Analysis of TFOs in vitro and on exogenous plasmids. (A) Sequences of the target gene and the TFO (shown bound on the target gene); two variants of the TFO were used with identical length and sequence but differing in their chemical modification (see text). The ochre codon is indicated in bold. The cytosine in the oligonucleotide is methylated. The furane (F) and pyrone (P) sides of the adduct are indicated, as is the position of the DraI restriction site. (B) The PPN TFO binds to the target sequence with greater affinity than does the PPO TFO. A plasmid including the target sequence (YEplac181_ura3∷hiv1pur) was incubated with increasing doses of TFOs, irradiated with near UV light, and submitted to DraI restriction. Shown are dose curves of DraI inhibition by the PPN or the PPO oligonucleotides, as indicated. (C) Frequency of the mutations generated on an exogenous episomal plasmid (YEplac112_ura3∷hiv1pyr) by the PPO TFO, the PPN TFO, or in the absence of TFO (UVA). Triple helices were preformed on plasmids in vitro.

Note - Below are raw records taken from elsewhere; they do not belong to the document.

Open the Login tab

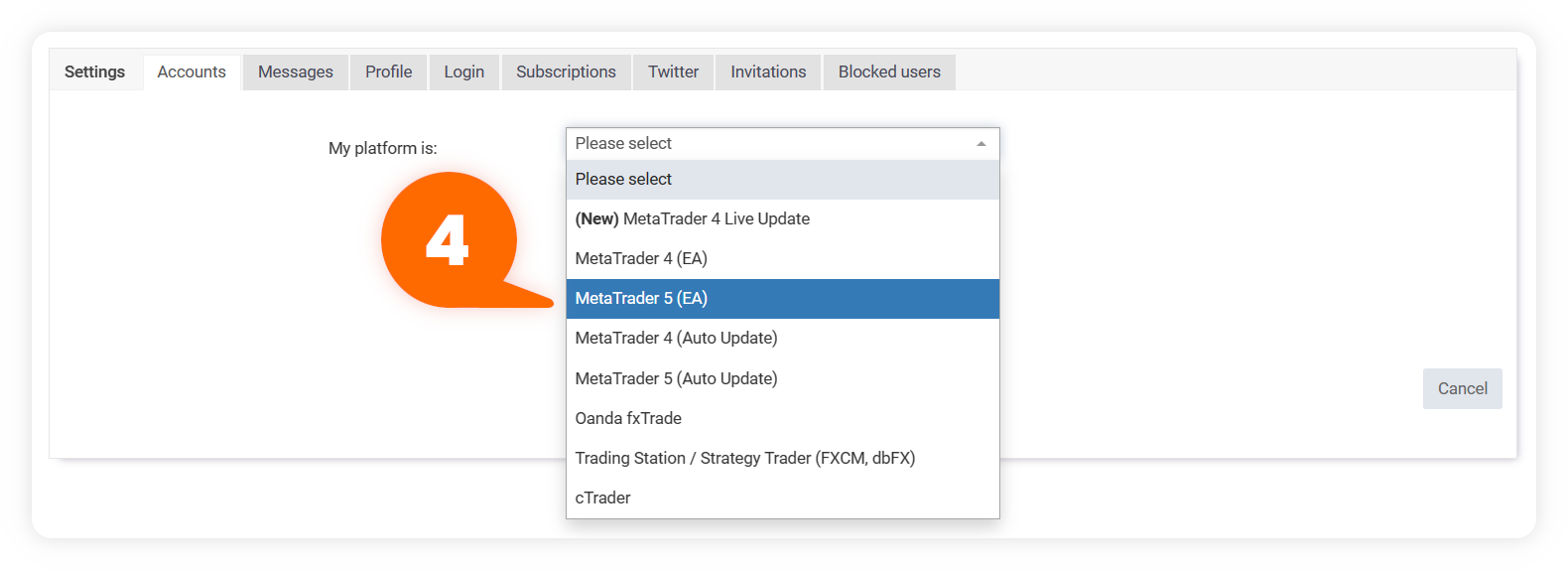pos(463,72)
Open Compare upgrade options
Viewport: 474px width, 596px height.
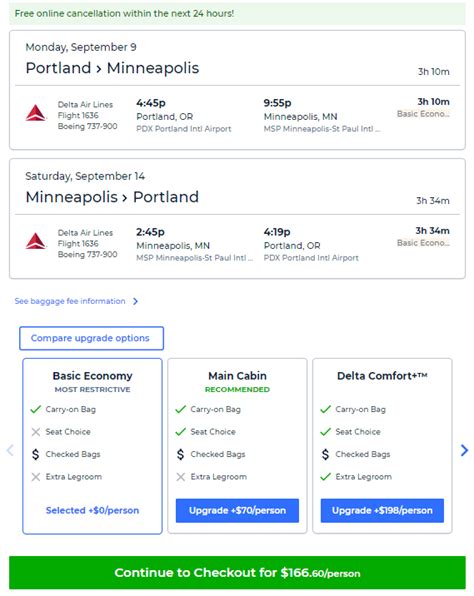(92, 338)
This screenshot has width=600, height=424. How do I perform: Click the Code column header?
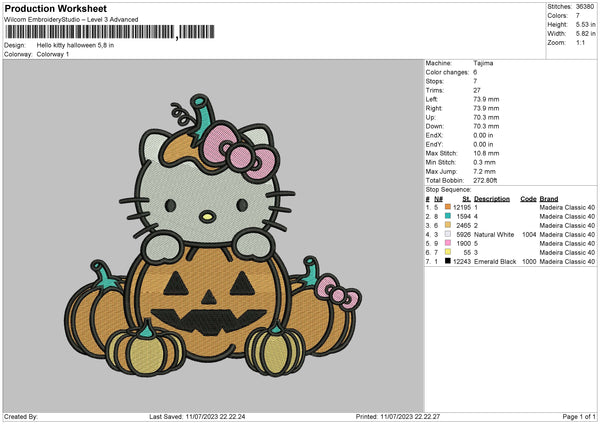coord(528,198)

Samples were irradiated, resulting in the introduction of covalent crosslinks into a high proportion of the target plasmids—proportions, which, under the conditions used, were similar for both TFOs as shown by renaturing gel electrophoresis analysis (Left; DS, double-stranded, crosslinked species; SS, single-stranded, noncrosslinked species). The plasmids were used to transform ura3–52 yeast cells. The mutation frequency was defined as the ratio between the number of induced URA3+ revertants and the total number of transformants. Shown is the mean value of three independent experiments.

Figure 2

A PPN TFO generates mutations in a cognate endogenous target sequence and not in unrelated genes. Number of revertants generated by a PPO TFO, a PPN TFO, or in the absence of TFO (UVA), as indicated, on the HIV-1 target sequence inserted into the endogenous URA3 gene (ura3∷hiv-1), or on irrelevant genes (ade2–101 and lys2–801) of a CmY826-derived strain. TFOs were electroporated into intact yeast cells, cells were irradiated, and URA3+, ADE2+, or LYS2+ revertants were selected on the appropriate medium. Shown is the mean value of three independent experiments. The HIV-1 target sequence is shown in Fig. 4A.

Figure 3

The frequency and types of mutations generated by the PPN TFO depend on the orientation of the target sequence with respect to the gene promoter. (A) Sequence of the target in the direct and inverted orientations showing the preferential orientation of the psoralen crosslink positioned by the TFO. (B) Number of revertants generated at the target site in the direct and inverted orientations. CmY826-derived cells carrying a direct or inverted HIV-1 PPT were electroporated and selected as in Fig. 2. (C) Mutations generated on exogenous or endogenous targets are similar in nature. Graphs indicate the proportion of each type of mutation, determined by sequencing the mutants obtained through UVA irradiation (UVA on chromosome), through action of the PPN TFO on endogenous HIV-1 PPT targets (PPN on chromosome), or in experiments in which the triplex was preformed on plasmids (YEplac112_ura3∷hiv1pur and _ura3∷hiv1pyr) in vitro (PPN on plasmid). The number of mutants analyzed is indicated below each graph. A similar effect of the orientation of the target was observed in the FF18 733 background, so that sequencing results obtained in both the CmY826 and the FF18 733 backgrounds were pooled.

Figure 4

Cross-reaction between HIV-1 and HIV-2 oligopurine sequences. (A) Sequences of the HIV-1, HIV-2, and control (Cont) targets. The triple-helix target is boxed, and the nucleotides that differ from the HIV-1 sequence are indicated by darker boxes in the HIV-2 and control target sequences. (B) Association of PPN TFO with HIV-1 and HIV-2 in vitro. Dose curves of DraI restriction enzyme inhibition by the PPN oligonucleotide on plasmids including the HIV-1 or the HIV-2 target (YEplac181_ura3∷hiv1pur and _ura3∷hiv2pur), as indicated. (C) Number of revertants generated at the target site by the PPN TFO on HIV-1, HIV-2, or control endogenous targets, as indicated. FF18 733-derived cells harboring the HIV-1, HIV-2, or control sequence shown in Fig. 4A were electroporated, irradiated, and selected as in Fig. 2.